Omelia nella IV domenica del Tempo di Avvento

Ingresso di don Stanislao Puzio nella parrocchia di Ognissanti in Casette
18-12-2016

“Giuseppe suo sposo, poiché era uomo giusto e non voleva accusarla pubblicamente, pensò di licenziarla in segreto”. A sorpresa, alle soglie del Natale, ci viene incontro non Maria, come sarebbe ovvio aspettarsi, ma Giuseppe. Così almeno nella versione di Matteo, a differenza di Luca. Se si mettono insieme questi due quadri si scopre non una contraddizione, ma una dilatazione: l’annuncio di un figlio è fatto sempre, anche in questo caso eccezionale, ad una coppia ed è rivolto sia all’una che all’altro. In questa pagina ci è dato di intuire qualcosa dell’amore vero, non di quello patinato che circola nei media e nelle chiacchiere da bar. Giuseppe, benché innamorato, decide di lasciare la fidanzata non per sospetto, ma per rispetto. E’ silenzioso, avvolto nei suoi pensieri di uomo giusto, per bene. Il suo silenzio non è tanto segno di turbamento, ma segno di forza, di lavoro interiore, di dominio di sé. La gravidanza di Maria ha messo improvvisamente in scacco la storia che stava pregustando, eppure anche questa circostanza non toglie a Giuseppe la capacità di agire umanamente, cioè non si abbandona al generale disprezzo ma sceglie un’altra soluzione. Non si limita a quella che poteva sembrare una legittima reazione, sa resistere in silenzio. “Il più alto raggiungimento nella fede è rimanere in silenzio e far sì che Dio parli e operi interiormente”, ammonisce Maestro Eckart. E accade così che Giuseppe, il quale non smette di pensare a Maria, finisce per sognarla. Il sogno nel mondo antico era inteso come una ‘piccola profezia’ di Dio e anche nella lettura psicoanalitica è l’ambiente che fa emergere ciò che veramente ci sta a cuore senza più freni inibitori o reazioni condizionate. E così Giuseppe scopre di avere quella donna nel suo cuore, di amarla, anche senza volerla possedere. Ogni amore deve varcare questa soglia della verginità: passare dal possedere al proteggere l’amata. Certo questo richiede di saper morire a volte, ma è l’unica strada per vivere l’amore autentico. Certi amori possessivi, esclusivi, asfissianti liberano non più vita, ma morte. Li chiamiamo amori malati, ma sono solo immaturi.

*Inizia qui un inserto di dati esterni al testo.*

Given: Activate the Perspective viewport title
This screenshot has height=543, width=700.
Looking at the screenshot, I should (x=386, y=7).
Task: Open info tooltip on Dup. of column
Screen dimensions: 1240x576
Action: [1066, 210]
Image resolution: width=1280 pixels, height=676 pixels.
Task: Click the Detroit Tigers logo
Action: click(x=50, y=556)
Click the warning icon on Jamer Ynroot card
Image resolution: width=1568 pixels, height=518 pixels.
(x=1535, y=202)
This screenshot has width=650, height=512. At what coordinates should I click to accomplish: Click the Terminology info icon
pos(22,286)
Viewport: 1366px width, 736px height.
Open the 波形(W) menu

Giuseppe, peraltro, ascolta non solo sé, ma anche Dio che dice: “Non temere”. La paura è principio di ogni fuga; è il contrario della fede, della maternità, del matrimonio. Giuseppe non ascolta la paura e diventa vero padre di Gesù, anche se non ne è il genitore biologico. Generare un figlio è facile, essere padre cioè amarlo, farlo crescere, farlo felice, insegnargli il mestiere di vivere, questa è tutt’altra avventura. Bastano pochi istanti per essere genitori, ma per diventare padri di vuole una vita. Giuseppe è padre fino in fondo. E anche don Stanislao che imparerete a conoscere e a voler bene sarà padre di questa comunità. La vita del credente, infatti, è comprensibile solo se c’è in essa qualcosa di incomprensibile.